HLA-A and HLA-DRB1 may play a unique role in ovarian teratoma-associated anti-N-methyl-D-aspartate receptor encephalitis.

BACKGROUND

Ovarian teratoma-associated anti-N-methyl-D-aspartate receptor encephalitis (NMDAR-E) is a severe autoimmune neurological disorder, and the influence of teratoma-induced autoantibodies on the pathogenesis remains unclear.

METHODS

Ovarian teratoma tissues were collected from teratoma patients with and without NMDAR-E. Proteins were extracted and then analyzed using iTRAQ-coupled LC-MS/MS, which was followed by bioinformatics analysis. Candidate proteins were verified by Western blotting and immunohistochemistry.

RESULTS

In total, 36 differentially expressed proteins (DEPs) were identified between the control group and NMDAR-E group, and the bioinformatics analysis revealed that the DEPs were mainly involved in immune-related pathways, especially HLA-A and HLA-DRB1. The western blotting results for HLA-A and HLA-DRB1 were consistent with the results of the iTRAQ analysis.

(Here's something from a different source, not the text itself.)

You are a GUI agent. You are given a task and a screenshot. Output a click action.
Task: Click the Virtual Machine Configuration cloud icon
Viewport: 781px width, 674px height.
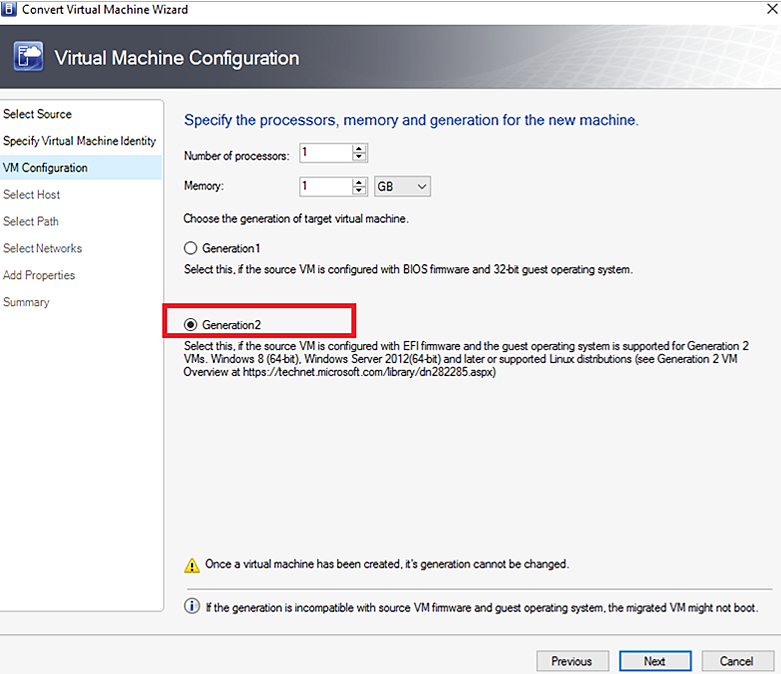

Additionally, the immunohistochemical data revealed that the aggregation of HLA-A (+) and HLA-DRB1 (+) cells was more apparent in the teratoma tissues of NMDAR-E patients compared with that in the tissues of controls.

CONCLUSION

Our investigation indicated that HLA-A and HLA-DRB1 might be involved in mediating ovarian teratoma-associated NMDAR-E. These findings provide new insights into the pathophysiological mechanisms and provide information for the functional exploration of proteins in the future.